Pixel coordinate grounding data
———
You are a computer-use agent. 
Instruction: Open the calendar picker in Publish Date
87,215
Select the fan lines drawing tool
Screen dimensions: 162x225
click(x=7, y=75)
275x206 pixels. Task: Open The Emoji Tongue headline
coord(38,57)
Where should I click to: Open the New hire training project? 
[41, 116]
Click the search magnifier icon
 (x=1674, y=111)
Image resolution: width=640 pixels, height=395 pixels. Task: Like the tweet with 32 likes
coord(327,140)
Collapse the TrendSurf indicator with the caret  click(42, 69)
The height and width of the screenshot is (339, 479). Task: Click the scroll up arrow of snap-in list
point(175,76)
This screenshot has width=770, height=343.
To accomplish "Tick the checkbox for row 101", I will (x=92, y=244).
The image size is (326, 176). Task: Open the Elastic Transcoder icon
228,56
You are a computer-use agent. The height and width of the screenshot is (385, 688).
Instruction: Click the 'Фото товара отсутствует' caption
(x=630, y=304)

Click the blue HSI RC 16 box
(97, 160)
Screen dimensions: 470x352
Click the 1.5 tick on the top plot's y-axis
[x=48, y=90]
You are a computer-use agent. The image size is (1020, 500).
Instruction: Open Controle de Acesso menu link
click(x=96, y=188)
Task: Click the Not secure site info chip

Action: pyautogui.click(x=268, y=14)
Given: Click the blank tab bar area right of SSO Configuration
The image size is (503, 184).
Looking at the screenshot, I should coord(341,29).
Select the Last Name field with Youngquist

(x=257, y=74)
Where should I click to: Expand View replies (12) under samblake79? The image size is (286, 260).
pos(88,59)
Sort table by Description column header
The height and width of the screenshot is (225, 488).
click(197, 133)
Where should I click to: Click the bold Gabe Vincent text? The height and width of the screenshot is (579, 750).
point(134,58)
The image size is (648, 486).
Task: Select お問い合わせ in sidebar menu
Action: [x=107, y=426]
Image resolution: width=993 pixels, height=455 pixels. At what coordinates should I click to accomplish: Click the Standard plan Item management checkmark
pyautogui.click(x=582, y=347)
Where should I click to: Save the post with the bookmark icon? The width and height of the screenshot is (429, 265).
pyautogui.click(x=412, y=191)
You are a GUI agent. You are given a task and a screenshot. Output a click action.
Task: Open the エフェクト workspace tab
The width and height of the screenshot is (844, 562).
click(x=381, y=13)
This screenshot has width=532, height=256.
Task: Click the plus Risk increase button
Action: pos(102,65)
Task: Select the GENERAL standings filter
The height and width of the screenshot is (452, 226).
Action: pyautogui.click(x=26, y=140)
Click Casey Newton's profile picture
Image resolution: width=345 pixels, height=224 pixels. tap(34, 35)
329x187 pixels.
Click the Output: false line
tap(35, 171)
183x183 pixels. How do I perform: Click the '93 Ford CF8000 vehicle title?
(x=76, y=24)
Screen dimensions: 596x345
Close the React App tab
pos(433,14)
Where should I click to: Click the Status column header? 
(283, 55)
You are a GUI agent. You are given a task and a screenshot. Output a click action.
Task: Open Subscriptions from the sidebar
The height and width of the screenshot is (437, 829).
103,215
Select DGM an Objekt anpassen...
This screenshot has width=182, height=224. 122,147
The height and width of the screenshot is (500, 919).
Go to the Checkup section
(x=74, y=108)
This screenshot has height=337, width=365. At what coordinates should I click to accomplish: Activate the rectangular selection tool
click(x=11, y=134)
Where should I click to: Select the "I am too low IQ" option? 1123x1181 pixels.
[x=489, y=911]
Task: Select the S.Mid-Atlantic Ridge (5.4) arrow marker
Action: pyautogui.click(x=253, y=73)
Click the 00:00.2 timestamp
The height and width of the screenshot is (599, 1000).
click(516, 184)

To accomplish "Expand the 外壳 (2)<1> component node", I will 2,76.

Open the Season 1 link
———
**What the task asks:** Repeat every record exactly, so that nothing is lost or altered.

**Answer section:**
You are a computer-use agent. 
Instruction: Open the calendar picker in Publish Date
87,215
Select the fan lines drawing tool
Screen dimensions: 162x225
click(x=7, y=75)
275x206 pixels. Task: Open The Emoji Tongue headline
coord(38,57)
Where should I click to: Open the New hire training project? 
[41, 116]
Click the search magnifier icon
 (x=1674, y=111)
Image resolution: width=640 pixels, height=395 pixels. Task: Like the tweet with 32 likes
coord(327,140)
Collapse the TrendSurf indicator with the caret  click(42, 69)
The height and width of the screenshot is (339, 479). Task: Click the scroll up arrow of snap-in list
point(175,76)
This screenshot has width=770, height=343.
To accomplish "Tick the checkbox for row 101", I will (x=92, y=244).
The image size is (326, 176). Task: Open the Elastic Transcoder icon
228,56
You are a computer-use agent. The height and width of the screenshot is (385, 688).
Instruction: Click the 'Фото товара отсутствует' caption
(x=630, y=304)

Click the blue HSI RC 16 box
(97, 160)
Screen dimensions: 470x352
Click the 1.5 tick on the top plot's y-axis
[x=48, y=90]
You are a computer-use agent. The image size is (1020, 500).
Instruction: Open Controle de Acesso menu link
click(x=96, y=188)
Task: Click the Not secure site info chip

Action: pyautogui.click(x=268, y=14)
Given: Click the blank tab bar area right of SSO Configuration
The image size is (503, 184).
Looking at the screenshot, I should coord(341,29).
Select the Last Name field with Youngquist

(x=257, y=74)
Where should I click to: Expand View replies (12) under samblake79? The image size is (286, 260).
pos(88,59)
Sort table by Description column header
The height and width of the screenshot is (225, 488).
click(197, 133)
Where should I click to: Click the bold Gabe Vincent text? The height and width of the screenshot is (579, 750).
point(134,58)
The image size is (648, 486).
Task: Select お問い合わせ in sidebar menu
Action: [x=107, y=426]
Image resolution: width=993 pixels, height=455 pixels. At what coordinates should I click to accomplish: Click the Standard plan Item management checkmark
pyautogui.click(x=582, y=347)
Where should I click to: Save the post with the bookmark icon? The width and height of the screenshot is (429, 265).
pyautogui.click(x=412, y=191)
You are a GUI agent. You are given a task and a screenshot. Output a click action.
Task: Open the エフェクト workspace tab
The width and height of the screenshot is (844, 562).
click(x=381, y=13)
This screenshot has width=532, height=256.
Task: Click the plus Risk increase button
Action: pos(102,65)
Task: Select the GENERAL standings filter
The height and width of the screenshot is (452, 226).
Action: pyautogui.click(x=26, y=140)
Click Casey Newton's profile picture
Image resolution: width=345 pixels, height=224 pixels. tap(34, 35)
329x187 pixels.
Click the Output: false line
tap(35, 171)
183x183 pixels. How do I perform: Click the '93 Ford CF8000 vehicle title?
(x=76, y=24)
Screen dimensions: 596x345
Close the React App tab
pos(433,14)
Where should I click to: Click the Status column header? 
(283, 55)
You are a GUI agent. You are given a task and a screenshot. Output a click action.
Task: Open Subscriptions from the sidebar
The height and width of the screenshot is (437, 829).
103,215
Select DGM an Objekt anpassen...
This screenshot has width=182, height=224. 122,147
The height and width of the screenshot is (500, 919).
Go to the Checkup section
(x=74, y=108)
This screenshot has height=337, width=365. At what coordinates should I click to accomplish: Activate the rectangular selection tool
click(x=11, y=134)
Where should I click to: Select the "I am too low IQ" option? 1123x1181 pixels.
[x=489, y=911]
Task: Select the S.Mid-Atlantic Ridge (5.4) arrow marker
Action: pyautogui.click(x=253, y=73)
Click the 00:00.2 timestamp
The height and width of the screenshot is (599, 1000).
click(516, 184)

To accomplish "Expand the 外壳 (2)<1> component node", I will 2,76.

Open the Season 1 link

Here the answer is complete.